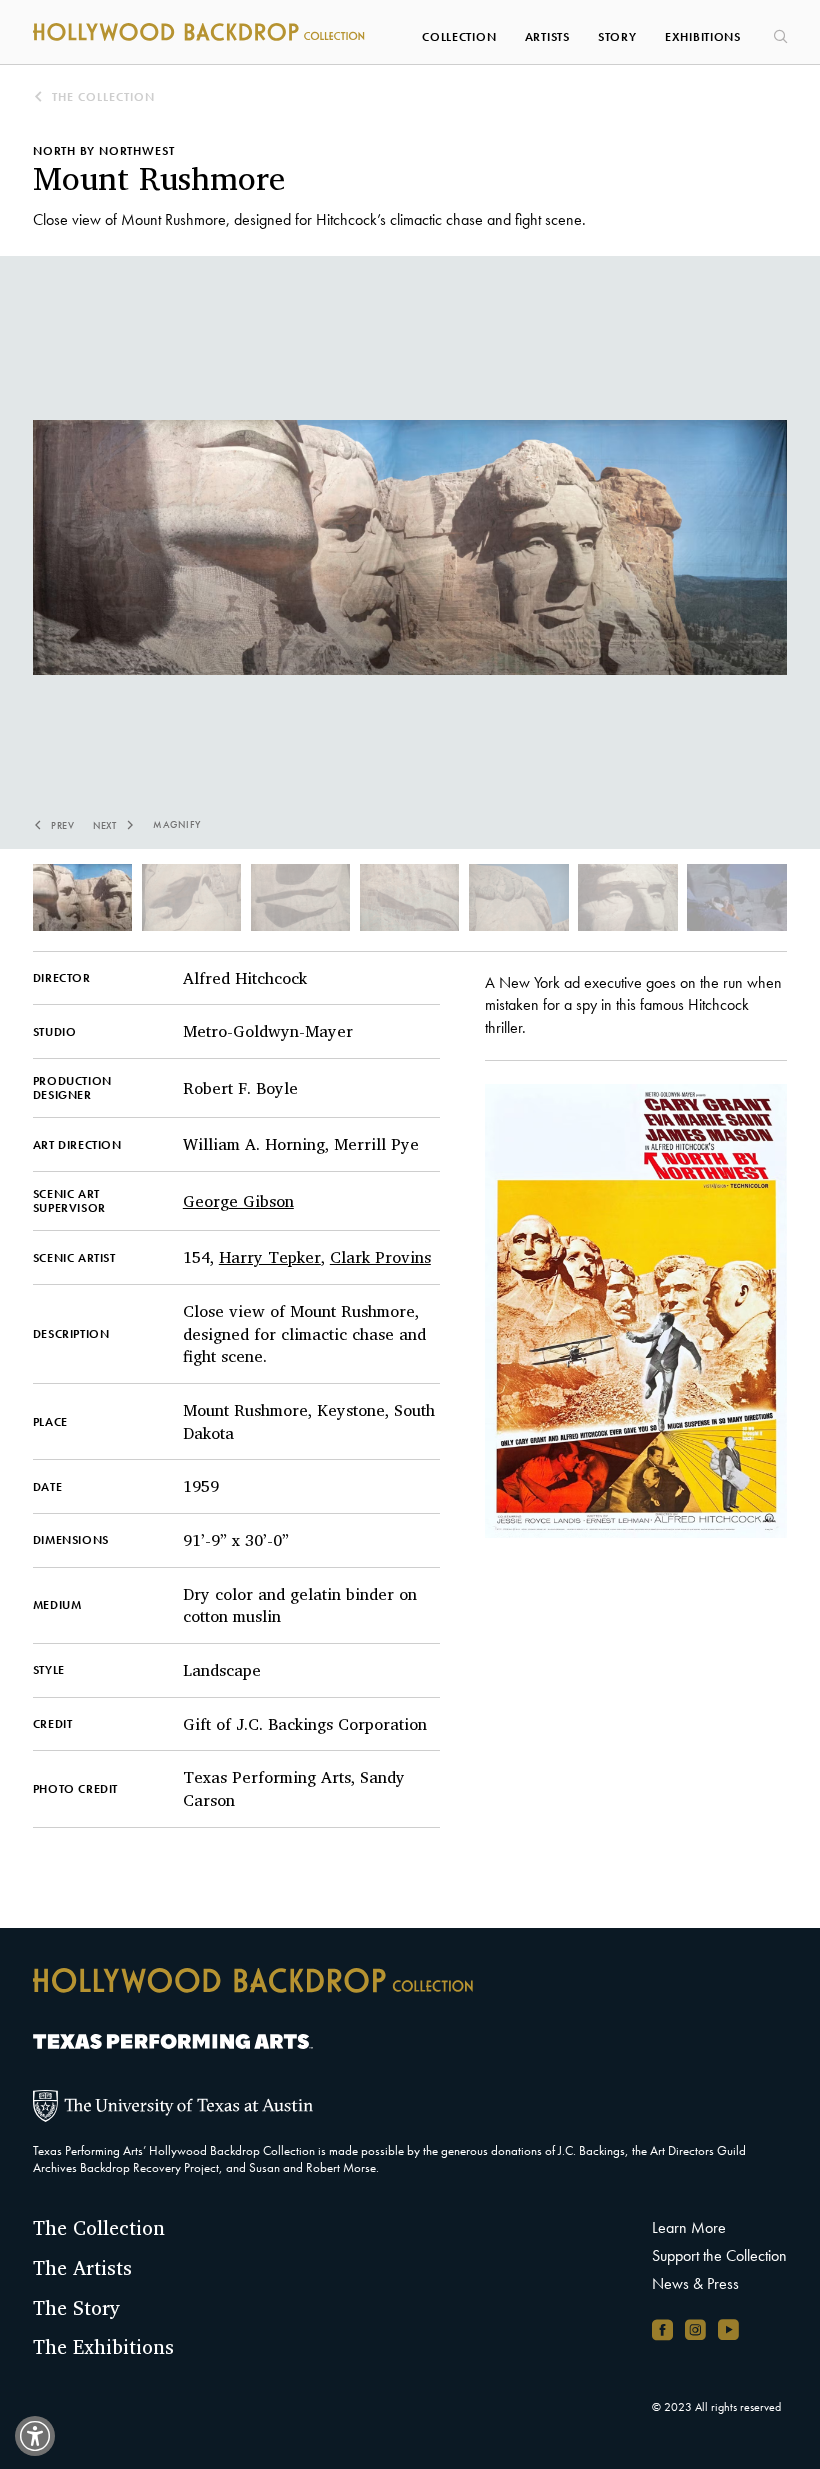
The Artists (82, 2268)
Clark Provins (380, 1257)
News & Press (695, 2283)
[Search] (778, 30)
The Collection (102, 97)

...

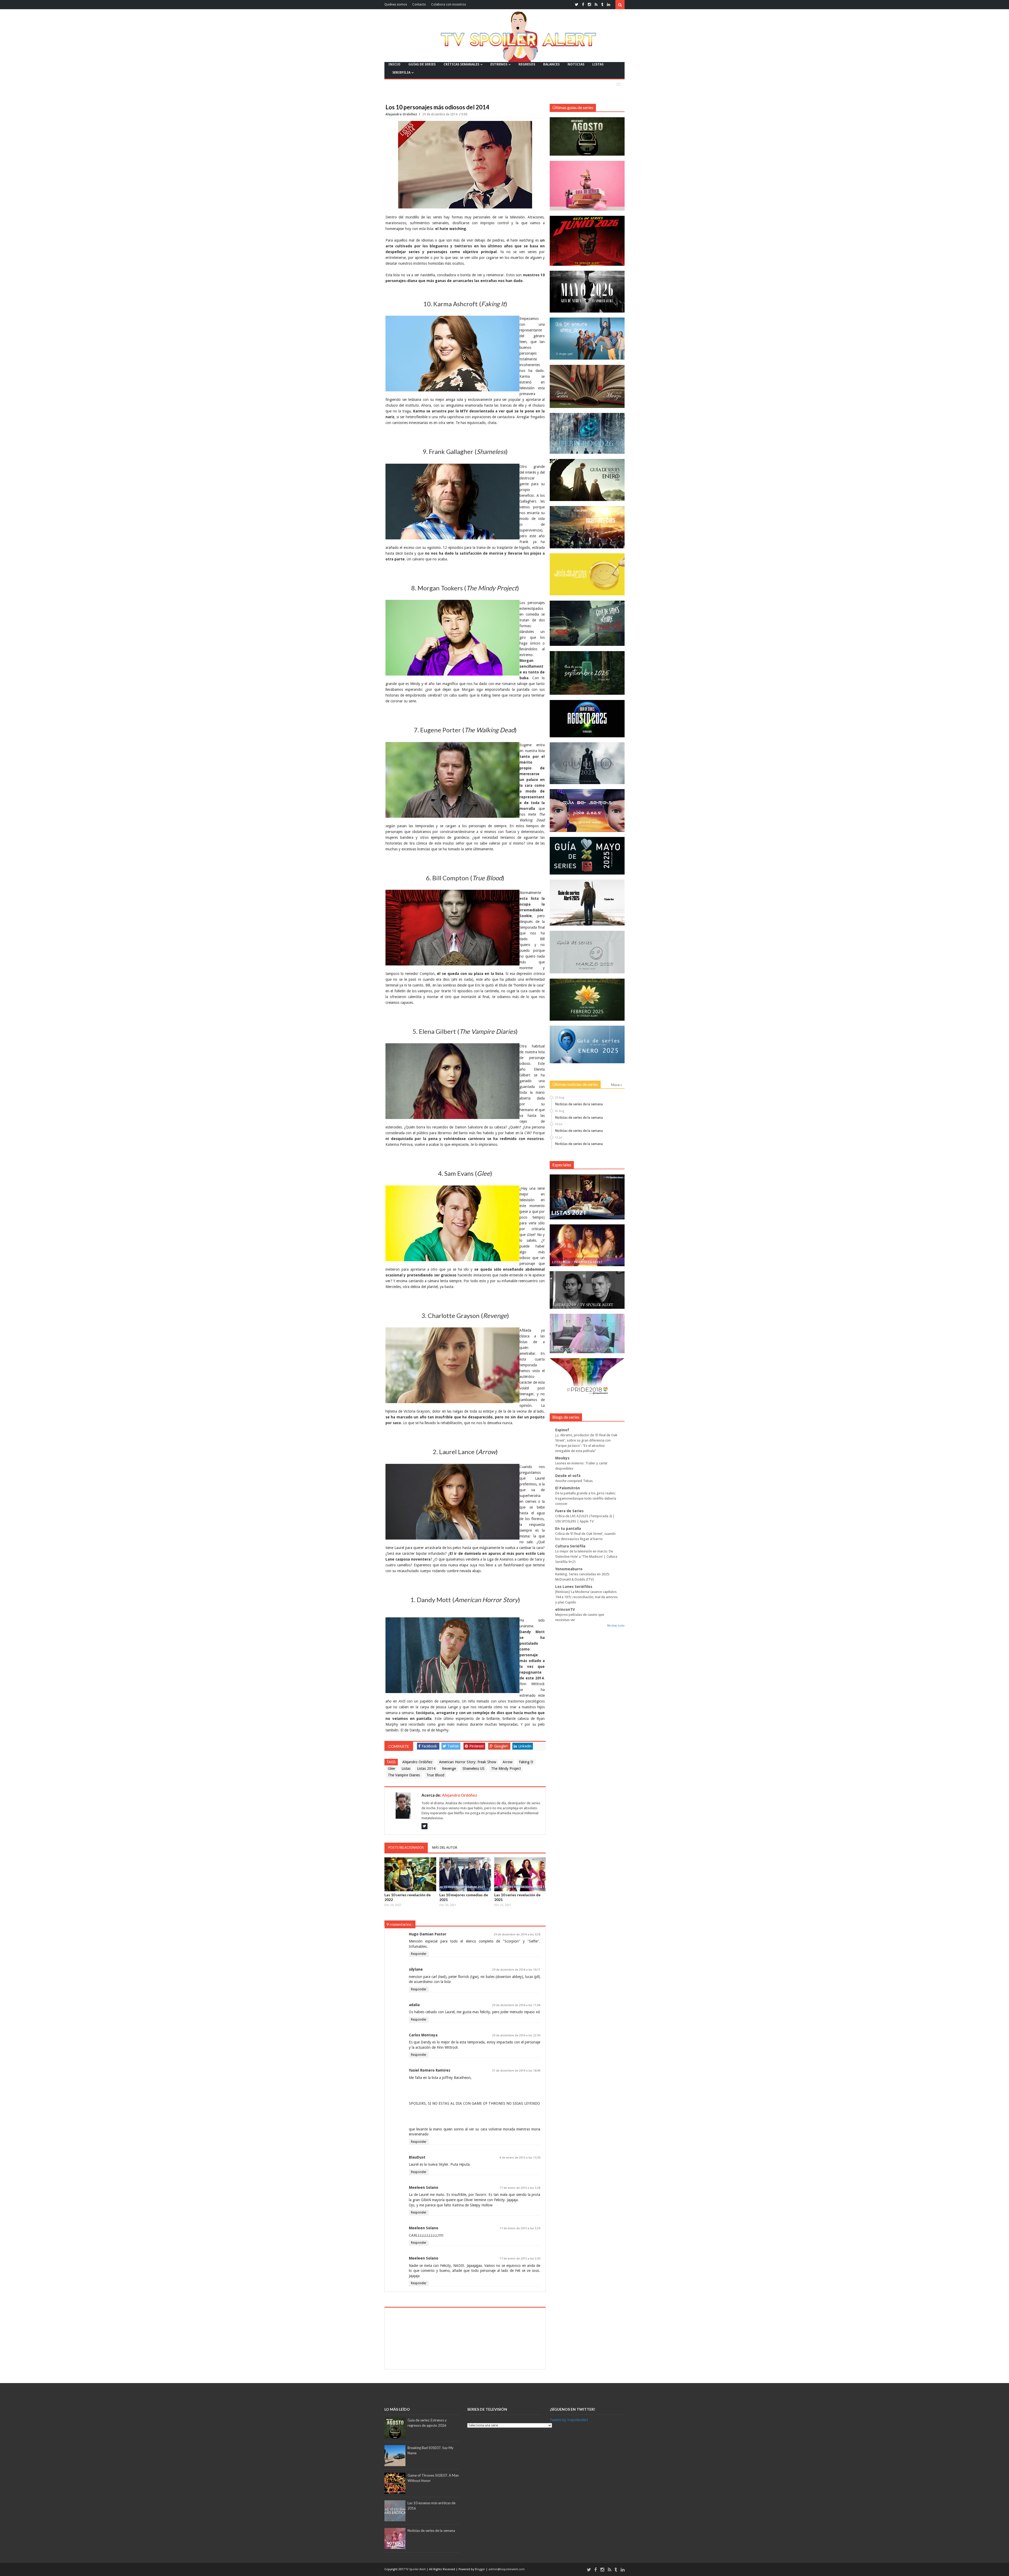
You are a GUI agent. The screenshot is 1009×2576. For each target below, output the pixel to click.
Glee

> **ABOUT THIS EXERCISE**
Retype the records above, but only those lines that fall between the line containing "The Artists (82, 2268)" and the line containing "The Collection (102, 97)", with both of those lines included, exactly as written.

> **EXERCISE ANSWER**
The Artists (82, 2268)
Clark Provins (380, 1257)
News & Press (695, 2283)
[Search] (778, 30)
The Collection (102, 97)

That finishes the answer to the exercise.